Dealing with the case "no locator set" (by "using matplotlib default
fallback") is neither nice nor straightforward. (It has to do with
complicating the calling conventions. I would have to treat the case
'ignore [x|y]locator' specially.)

It would maybe be a good solution to provide some abstract
Axes.get_default_locators(), being public. Each SomeClass(Axes) can
define what they understand under "default locator".

I would rather suggest to insert a new Locator class being aware of
radians. It would suffice to return tick positions dividing 2 pi into
an integer number of bins. It's not necessary to cover all the
peculiarities of the old historic division system into 360 parts.

Perhaps using FixedLocator, rather than explicitly setting the ticks using
set_xticks (as polar plots currently do) would be better. However, the
locator could still be changed, not really addressing your problem.
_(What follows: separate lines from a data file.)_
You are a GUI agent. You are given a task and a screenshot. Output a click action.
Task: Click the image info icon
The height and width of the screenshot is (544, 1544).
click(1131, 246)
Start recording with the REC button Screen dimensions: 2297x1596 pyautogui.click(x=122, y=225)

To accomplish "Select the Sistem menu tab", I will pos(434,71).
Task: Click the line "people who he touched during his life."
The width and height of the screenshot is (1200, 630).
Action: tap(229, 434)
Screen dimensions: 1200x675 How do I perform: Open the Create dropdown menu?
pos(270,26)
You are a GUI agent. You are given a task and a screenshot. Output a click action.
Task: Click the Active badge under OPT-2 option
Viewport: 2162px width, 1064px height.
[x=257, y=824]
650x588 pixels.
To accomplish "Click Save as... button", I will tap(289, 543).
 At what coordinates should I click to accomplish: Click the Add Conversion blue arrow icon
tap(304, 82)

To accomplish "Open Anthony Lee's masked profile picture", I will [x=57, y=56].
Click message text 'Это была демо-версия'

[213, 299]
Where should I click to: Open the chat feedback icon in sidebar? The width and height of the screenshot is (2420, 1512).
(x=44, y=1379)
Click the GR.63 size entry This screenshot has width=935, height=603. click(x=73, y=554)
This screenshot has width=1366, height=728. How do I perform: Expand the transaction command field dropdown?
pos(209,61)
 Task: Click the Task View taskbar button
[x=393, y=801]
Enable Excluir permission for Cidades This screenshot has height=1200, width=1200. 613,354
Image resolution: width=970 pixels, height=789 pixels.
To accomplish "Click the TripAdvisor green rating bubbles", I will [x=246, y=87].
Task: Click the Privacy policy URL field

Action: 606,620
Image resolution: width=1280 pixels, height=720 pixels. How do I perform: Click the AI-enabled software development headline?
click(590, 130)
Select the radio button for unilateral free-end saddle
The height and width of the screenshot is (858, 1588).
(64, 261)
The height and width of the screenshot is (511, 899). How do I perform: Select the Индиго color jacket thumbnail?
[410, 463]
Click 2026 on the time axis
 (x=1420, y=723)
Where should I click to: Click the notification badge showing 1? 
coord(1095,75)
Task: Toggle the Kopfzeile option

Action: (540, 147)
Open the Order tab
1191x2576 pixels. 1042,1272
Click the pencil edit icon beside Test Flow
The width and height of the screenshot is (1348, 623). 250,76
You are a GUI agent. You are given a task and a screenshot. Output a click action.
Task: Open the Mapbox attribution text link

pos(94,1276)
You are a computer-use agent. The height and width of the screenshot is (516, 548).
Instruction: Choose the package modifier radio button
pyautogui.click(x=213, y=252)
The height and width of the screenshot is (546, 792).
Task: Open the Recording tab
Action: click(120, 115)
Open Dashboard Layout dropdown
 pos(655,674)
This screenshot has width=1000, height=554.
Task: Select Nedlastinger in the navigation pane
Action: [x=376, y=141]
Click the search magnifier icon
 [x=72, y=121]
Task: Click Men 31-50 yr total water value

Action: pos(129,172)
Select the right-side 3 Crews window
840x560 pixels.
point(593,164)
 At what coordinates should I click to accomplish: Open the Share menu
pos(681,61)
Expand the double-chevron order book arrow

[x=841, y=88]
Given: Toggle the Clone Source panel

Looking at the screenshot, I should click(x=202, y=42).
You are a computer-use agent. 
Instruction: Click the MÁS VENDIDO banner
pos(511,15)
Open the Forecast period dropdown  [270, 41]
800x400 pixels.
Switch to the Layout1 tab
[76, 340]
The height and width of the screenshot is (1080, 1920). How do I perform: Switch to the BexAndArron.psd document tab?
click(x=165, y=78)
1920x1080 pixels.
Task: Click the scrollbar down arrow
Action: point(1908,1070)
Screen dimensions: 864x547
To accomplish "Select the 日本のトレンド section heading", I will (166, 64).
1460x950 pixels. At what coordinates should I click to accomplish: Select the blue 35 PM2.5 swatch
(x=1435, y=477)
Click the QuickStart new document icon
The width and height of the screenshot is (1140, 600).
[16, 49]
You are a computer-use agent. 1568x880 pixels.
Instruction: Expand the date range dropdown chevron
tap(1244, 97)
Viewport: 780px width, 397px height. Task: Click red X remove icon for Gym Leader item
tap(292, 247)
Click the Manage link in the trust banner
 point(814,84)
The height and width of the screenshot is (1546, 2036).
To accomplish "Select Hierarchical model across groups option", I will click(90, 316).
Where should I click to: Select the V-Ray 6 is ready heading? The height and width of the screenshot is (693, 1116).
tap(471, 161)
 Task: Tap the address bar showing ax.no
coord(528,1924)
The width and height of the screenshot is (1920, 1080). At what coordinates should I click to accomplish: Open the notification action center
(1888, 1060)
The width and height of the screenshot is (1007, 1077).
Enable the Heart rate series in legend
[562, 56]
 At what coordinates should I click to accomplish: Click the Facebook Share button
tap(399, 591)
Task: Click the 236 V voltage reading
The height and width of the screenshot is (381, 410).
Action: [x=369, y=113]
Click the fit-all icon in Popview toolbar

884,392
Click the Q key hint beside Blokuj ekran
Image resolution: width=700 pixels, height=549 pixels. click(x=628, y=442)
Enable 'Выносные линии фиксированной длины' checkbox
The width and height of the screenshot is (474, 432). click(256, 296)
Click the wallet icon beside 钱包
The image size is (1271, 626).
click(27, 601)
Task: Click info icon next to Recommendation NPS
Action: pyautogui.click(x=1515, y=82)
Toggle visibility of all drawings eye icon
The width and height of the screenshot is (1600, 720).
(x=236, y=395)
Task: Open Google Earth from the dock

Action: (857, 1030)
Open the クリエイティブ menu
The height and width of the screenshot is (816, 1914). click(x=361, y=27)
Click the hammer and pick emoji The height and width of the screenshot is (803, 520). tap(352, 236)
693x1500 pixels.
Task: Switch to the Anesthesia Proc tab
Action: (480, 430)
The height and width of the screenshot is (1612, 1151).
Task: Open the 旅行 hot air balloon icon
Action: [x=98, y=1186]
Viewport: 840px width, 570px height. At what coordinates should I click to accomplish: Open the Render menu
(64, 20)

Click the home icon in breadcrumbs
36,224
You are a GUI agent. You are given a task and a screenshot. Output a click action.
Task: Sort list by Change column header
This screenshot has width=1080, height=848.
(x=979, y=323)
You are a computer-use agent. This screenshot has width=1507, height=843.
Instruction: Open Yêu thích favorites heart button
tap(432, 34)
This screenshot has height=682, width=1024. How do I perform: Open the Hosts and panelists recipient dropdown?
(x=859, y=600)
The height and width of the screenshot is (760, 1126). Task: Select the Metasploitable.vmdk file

Seems that you misunderstood my problem, if I'm not misunderstanding
you :slight_smile: I have no problem with a "mutable" locator. (But the user
has normally no access to the axes, only the Stack class changes the
axes.)

But right, I wanted to derive it from the Locator class framework,
just specialising the location.

For convenience, however, we could add a locator that given n, divides 2pi
into n parts.

Yes, and Ben's idea is quite nice, to make this accessible also to
rectangular plots. This implies some simple thoughts on the view lims
to take them into account when issuing the tick locations.

Accompanying would be formatters in radians and degrees with
adjustable precision (no autodetect necessary).

Sure. Adding a radian formatter makes sense.

If we go into details let's switch to -devel maybe?